DESCRIÇÃO DO PROBLEMA ->
Reescreva todos os itens abaixo, substituindo "Instruction" por "Command" e mantendo todo o restante inalterado.

INFORMAÇÕES EXIBIDAS ->
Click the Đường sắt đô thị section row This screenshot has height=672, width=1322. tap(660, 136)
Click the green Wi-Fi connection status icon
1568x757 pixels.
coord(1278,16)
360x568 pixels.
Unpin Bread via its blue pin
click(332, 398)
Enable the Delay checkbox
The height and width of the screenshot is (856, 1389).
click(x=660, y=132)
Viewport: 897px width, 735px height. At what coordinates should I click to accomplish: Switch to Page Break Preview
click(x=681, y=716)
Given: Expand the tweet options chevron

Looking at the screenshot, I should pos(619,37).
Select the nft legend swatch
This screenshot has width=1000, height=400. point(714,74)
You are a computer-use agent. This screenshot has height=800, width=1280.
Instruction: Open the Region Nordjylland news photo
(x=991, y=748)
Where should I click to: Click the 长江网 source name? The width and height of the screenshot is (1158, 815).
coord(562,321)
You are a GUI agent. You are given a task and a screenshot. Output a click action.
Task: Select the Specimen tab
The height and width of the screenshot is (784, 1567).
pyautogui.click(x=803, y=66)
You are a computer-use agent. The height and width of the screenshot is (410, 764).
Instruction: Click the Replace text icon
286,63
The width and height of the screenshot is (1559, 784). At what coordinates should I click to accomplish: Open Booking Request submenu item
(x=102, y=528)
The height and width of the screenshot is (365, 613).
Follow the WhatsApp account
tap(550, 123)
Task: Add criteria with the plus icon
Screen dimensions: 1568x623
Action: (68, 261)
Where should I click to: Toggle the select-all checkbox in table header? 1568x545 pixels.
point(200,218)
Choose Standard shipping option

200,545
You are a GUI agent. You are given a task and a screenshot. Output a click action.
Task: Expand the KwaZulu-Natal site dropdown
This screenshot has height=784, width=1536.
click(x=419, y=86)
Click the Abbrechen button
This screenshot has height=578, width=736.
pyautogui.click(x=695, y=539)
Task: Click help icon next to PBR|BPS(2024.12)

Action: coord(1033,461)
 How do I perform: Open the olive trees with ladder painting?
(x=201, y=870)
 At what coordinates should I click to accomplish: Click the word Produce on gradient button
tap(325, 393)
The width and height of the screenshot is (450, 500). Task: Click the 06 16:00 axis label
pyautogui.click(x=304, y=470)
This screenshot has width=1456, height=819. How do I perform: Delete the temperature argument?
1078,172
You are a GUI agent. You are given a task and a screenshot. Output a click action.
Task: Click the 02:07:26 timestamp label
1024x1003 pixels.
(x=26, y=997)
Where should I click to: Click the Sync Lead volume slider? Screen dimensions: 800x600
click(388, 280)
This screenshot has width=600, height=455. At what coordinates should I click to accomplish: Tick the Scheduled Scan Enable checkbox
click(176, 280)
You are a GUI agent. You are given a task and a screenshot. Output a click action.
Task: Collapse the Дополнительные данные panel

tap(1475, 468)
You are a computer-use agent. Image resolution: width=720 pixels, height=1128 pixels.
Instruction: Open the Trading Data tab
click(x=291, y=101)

SAÍDA COMPLETA ->
Click the Đường sắt đô thị section row This screenshot has height=672, width=1322. tap(660, 136)
Click the green Wi-Fi connection status icon
1568x757 pixels.
coord(1278,16)
360x568 pixels.
Unpin Bread via its blue pin
click(332, 398)
Enable the Delay checkbox
The height and width of the screenshot is (856, 1389).
click(x=660, y=132)
Viewport: 897px width, 735px height. At what coordinates should I click to accomplish: Switch to Page Break Preview
click(x=681, y=716)
Given: Expand the tweet options chevron

Looking at the screenshot, I should pos(619,37).
Select the nft legend swatch
This screenshot has width=1000, height=400. point(714,74)
You are a computer-use agent. This screenshot has height=800, width=1280.
Command: Open the Region Nordjylland news photo
(x=991, y=748)
Where should I click to: Click the 长江网 source name? The width and height of the screenshot is (1158, 815).
coord(562,321)
You are a GUI agent. You are given a task and a screenshot. Output a click action.
Task: Select the Specimen tab
The height and width of the screenshot is (784, 1567).
pyautogui.click(x=803, y=66)
You are a computer-use agent. The height and width of the screenshot is (410, 764).
Command: Click the Replace text icon
286,63
The width and height of the screenshot is (1559, 784). At what coordinates should I click to accomplish: Open Booking Request submenu item
(x=102, y=528)
The height and width of the screenshot is (365, 613).
Follow the WhatsApp account
tap(550, 123)
Task: Add criteria with the plus icon
Screen dimensions: 1568x623
Action: (68, 261)
Where should I click to: Toggle the select-all checkbox in table header? 1568x545 pixels.
point(200,218)
Choose Standard shipping option

200,545
You are a GUI agent. You are given a task and a screenshot. Output a click action.
Task: Expand the KwaZulu-Natal site dropdown
This screenshot has height=784, width=1536.
click(x=419, y=86)
Click the Abbrechen button
This screenshot has height=578, width=736.
pyautogui.click(x=695, y=539)
Task: Click help icon next to PBR|BPS(2024.12)

Action: coord(1033,461)
 How do I perform: Open the olive trees with ladder painting?
(x=201, y=870)
 At what coordinates should I click to accomplish: Click the word Produce on gradient button
tap(325, 393)
The width and height of the screenshot is (450, 500). Task: Click the 06 16:00 axis label
pyautogui.click(x=304, y=470)
This screenshot has width=1456, height=819. How do I perform: Delete the temperature argument?
1078,172
You are a GUI agent. You are given a task and a screenshot. Output a click action.
Task: Click the 02:07:26 timestamp label
1024x1003 pixels.
(x=26, y=997)
Where should I click to: Click the Sync Lead volume slider? Screen dimensions: 800x600
click(388, 280)
This screenshot has width=600, height=455. At what coordinates should I click to accomplish: Tick the Scheduled Scan Enable checkbox
click(176, 280)
You are a GUI agent. You are given a task and a screenshot. Output a click action.
Task: Collapse the Дополнительные данные panel

tap(1475, 468)
You are a computer-use agent. Image resolution: width=720 pixels, height=1128 pixels.
Command: Open the Trading Data tab
click(x=291, y=101)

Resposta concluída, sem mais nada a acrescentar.